• Aufgabe:
Fahre mit dem Text über den Bundesrat und VUCA-Prime fort und schließe direkt an seinen letzten Satz an.

• Text:
((
Selbstverständlich ist die Situation insgesamt ernst zu nehmen; Doch es ist auch interessant zu beobachten, weil der Bundesrat die bestehenden Protokolle im Krisenfall mit vier Grundstrategien aus VUCA-Prime kombiniert – vergleichbar mit einem hybriden Projektmanagement. Diese Grundstrategien sind immer dann geeignet, wenn Situationen unbeständig, unsicher, komplex und vielfältig sind. Die Corona-Krise selbst sowie die Konsequenzen auf dem Wirtschaftsmarkt daraus, sind ein treffendes Beispiel von dieser Dynamik und können insbesondere Verwaltungsräte und Geschäftsleitungsmitglieder unterstützen, wenn Contingency- oder Fall-back-Pläne zum Einsatz kommen. 

 

Was VUCA-Prime ist, und wie sie vom Bundesrat angewendet wird, finden Sie in den folgenden Zeilen. 


(Hinweis: Dieses gleichlautende Akronym VUCA-Prime ist nicht mit der oben beschriebenen VUCA-Dynamik zu verwechseln –  Letzteres wird in der Fusszeile beschrieben)

 

Vision obsiegt Volatilität

Wenn sich die Ausgangslage (ständig) ändert, ist es wichtig, sich auf die Vision zu fokussieren, d.h. Orientierung zu schaffen, wohin es soll. 

Beispiel vom Bundesrat: Die Vision dient dem Bundesrat als Kompass zur Orientierung, und zur Identifikation nach Innen und Aussen. Dazu kommunizierte der Bundesrat als primäres Ziel, die Begrenzung der Zahl der schweren Erkrankungen und die Vermeidung der Überlastung unseres Gesundheitssystems. Bei jeder Überlegung, Priorisierung, Massnahme und Erklärung stützte sich der Bundesrat auf die Wozu-Frage und verschafft sich im «Chaos» Orientierung. Die Massnahmen, die schrittweise eingeleitet werden, bestimmen, was zu tun ist. Wie die Umsetzung erfolgen kann, wird dann erst und möglichst dem Föderalismus, bzw. Kantonen überlassen.
))
• Bereitgestelltes Material:
((
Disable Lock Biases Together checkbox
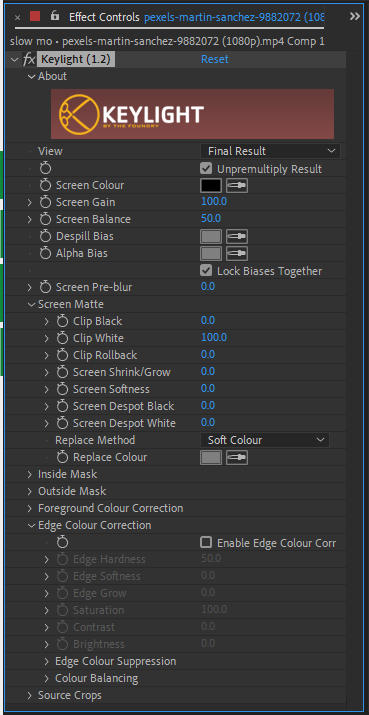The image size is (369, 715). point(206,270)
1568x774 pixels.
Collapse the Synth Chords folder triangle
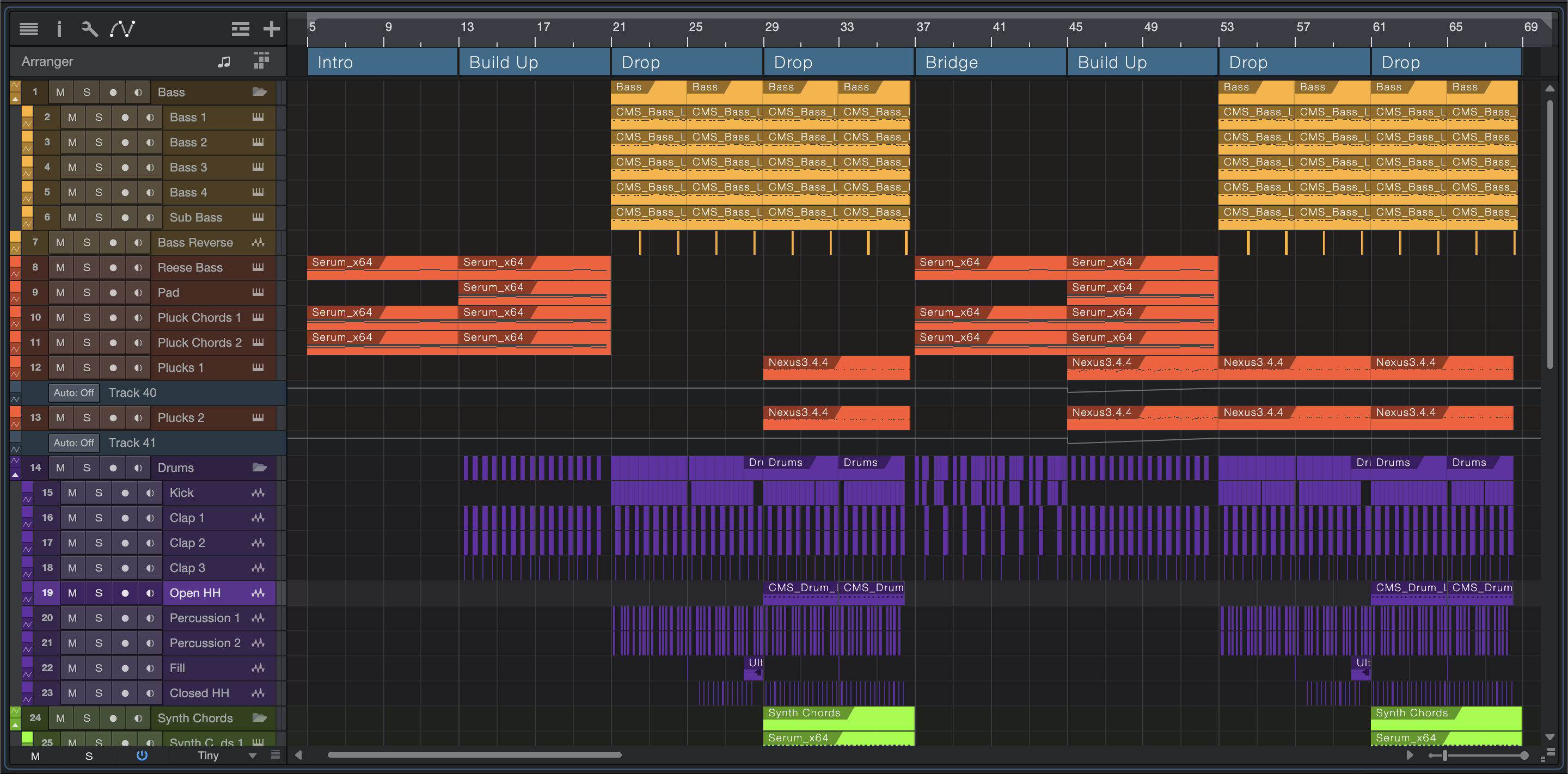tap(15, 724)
))
((
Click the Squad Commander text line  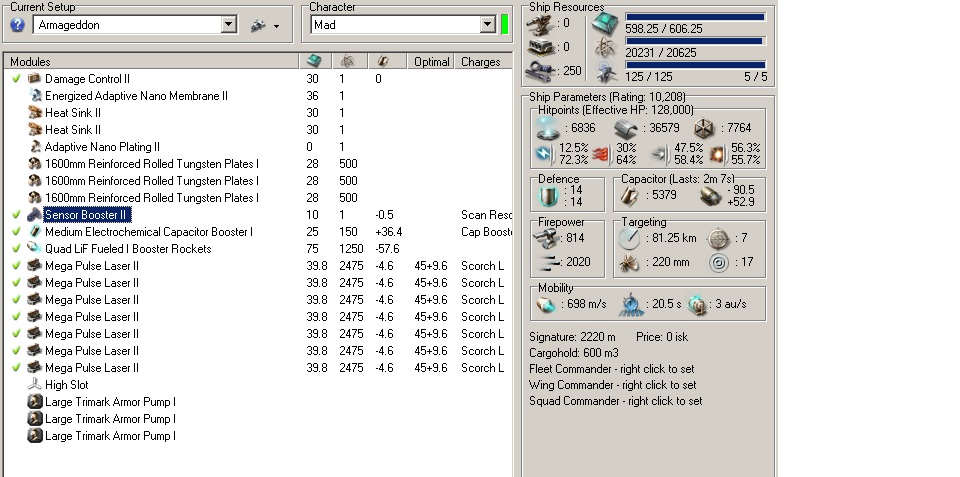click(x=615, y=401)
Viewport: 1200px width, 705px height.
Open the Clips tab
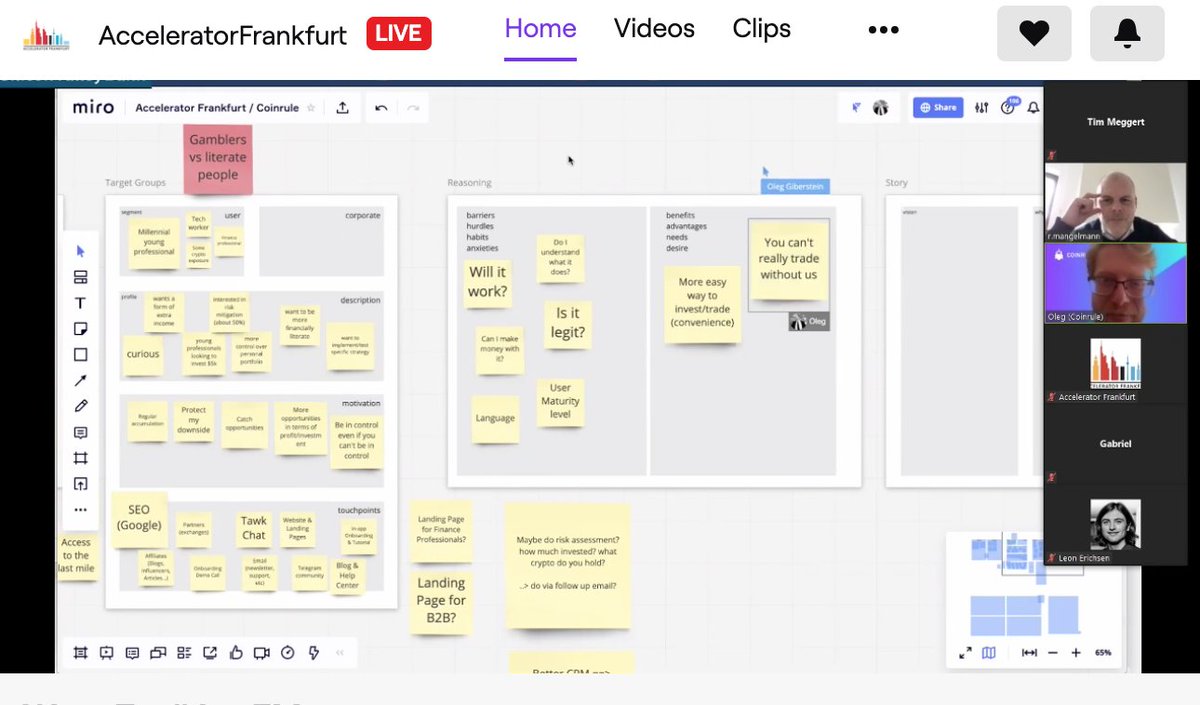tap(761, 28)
))
((
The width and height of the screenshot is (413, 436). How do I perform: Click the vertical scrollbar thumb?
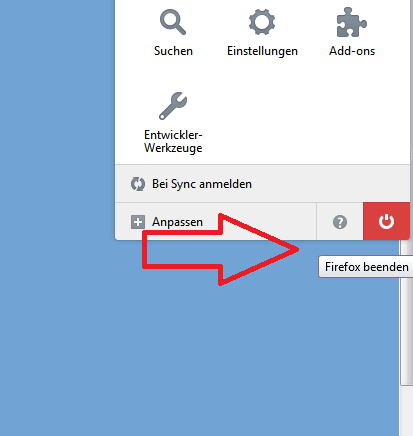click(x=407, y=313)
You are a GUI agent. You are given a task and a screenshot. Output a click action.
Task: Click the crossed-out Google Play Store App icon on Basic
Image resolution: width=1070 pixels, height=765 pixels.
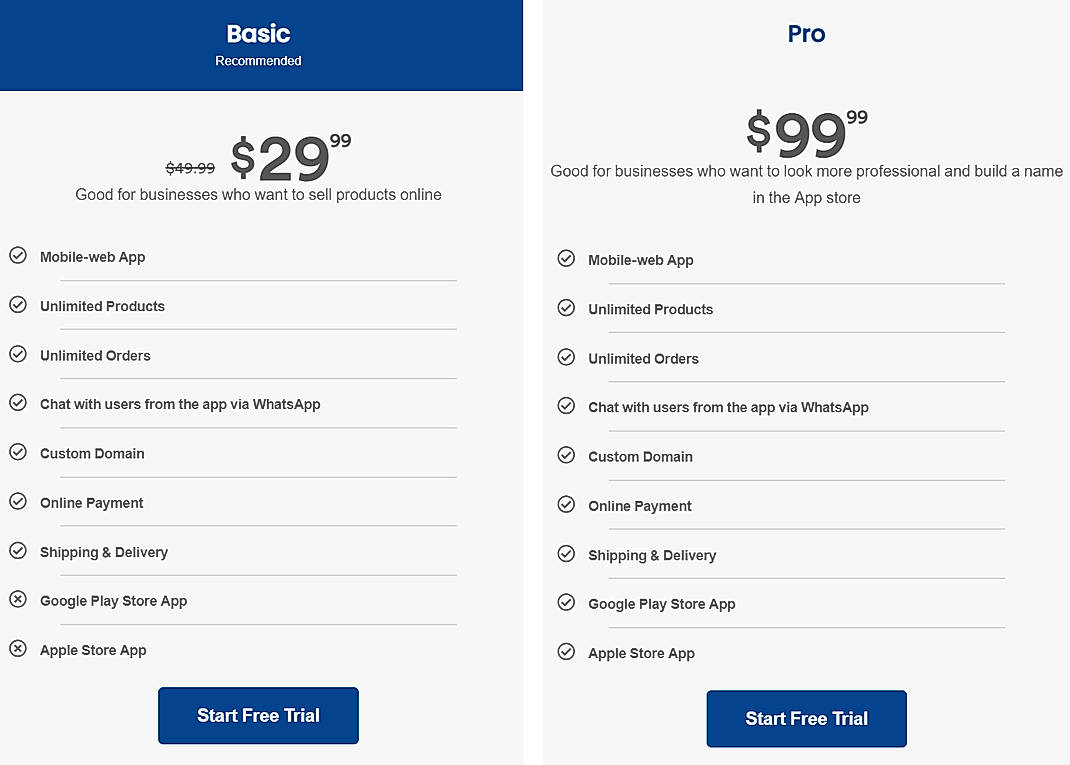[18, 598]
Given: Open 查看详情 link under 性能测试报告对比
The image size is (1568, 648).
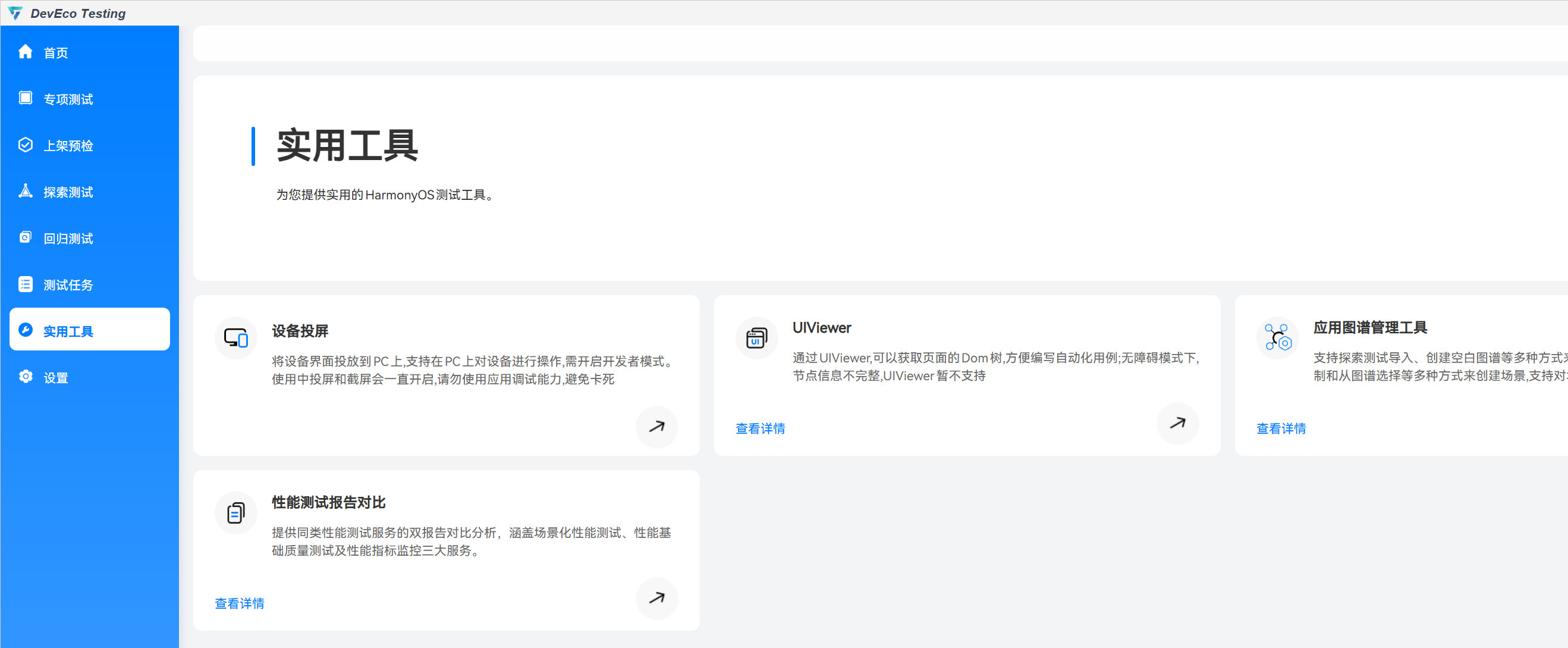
))
• Ergebnis:
 

Verstehen (Understanding) reduziert Unsicherheit
Wenn die Ausgangslage unsicher ist, ist es wichtig, den unsicheren Situationen Sinn zu geben und diese Beteiligten verständlich zu machen. Sobald die Beteiligten die Situation (Zusammenhang) verstehen, verringert sich einerseits die Unsicherheit und andererseits erhöht sich das Vertrauen.
Beispiel vom Bundesrat: Bundesrat Alain Berset wies in seinen Erklärungen wiederholt darauf hin, wozu die Massnahmen dienen. So schaffte er Orientierung und Sinn für die entschlossenen Massnahmen. Zu diesem Zweck erklärte er, dass diese einschränkenden Massnahmen erforderlich sind, um primär den Schutz der Hochrisiko-Fälle und Senioren zu sichern. Andererseits, dass diese Einschränkungen nur wirkungsvoll werden, wenn sich alle verantwortlich verhalten und an die Vorgaben einhalten.

 

Clarity (Klarheit) gegen Komplexität

Wenn die Ausgangslage vielschichtig ist, ist es wichtig, unnötige und verwirrende Details möglichst zu beseitigen und auf die zentralen Aspekte zu fokussieren. Der Ansatz, um Klarheit in der Komplexität zu schaffen lautet, «welches ist das (grösste) Risiko und wie kann es adressiert werden?»

Beispiel vom Bundesrat: Nebst der Klarheit, die Bundesrat Alain Berset mit seinen Begründungen schaffte, war auch aus den Worten von Bundespräsidentin Sommaruga wiederholt zu entnehmen, mit wem sie national und international in Kontakt steht. Dies mit dem Zweck, sich selbst fortlaufend Klarheit über die Lage zu verschaffen, um soz. auf Sichtweite nächste Massnahmen zu planen. Der Bundesrat legt den Fokus somit auf den, dann erforderlichen Handlungsbedarf und schafft bei der Bevölkerung diesbezügliche Klarheit durch Medienmitteilungen.

 

Agility (Anpassungsfähigkeit) begegnet der Uneindeutigkeit

Wenn die Ausgangslage uneindeutig ist, ist es wichtig, durch Anpassungsfähigkeit schnell auf sich ändernde Situationen zu reagieren.
Beispiel vom Bundesrat: Um schnell auf sich weiterentwickelnde Situationen reagieren zu können, lässt sich der Bundesrat Optionen offen und hält einen Strauss möglicher Massnahmen und Antworten offen. Sobald die Situation eindeutiger wird, kann er gegebenenfalls handeln oder von einer Massnahme absehen. Diese Fähigkeit, Strategien und Massnahmen auf Sichtweite zu planen und sich Veränderungen anzupassen, ist Agilität.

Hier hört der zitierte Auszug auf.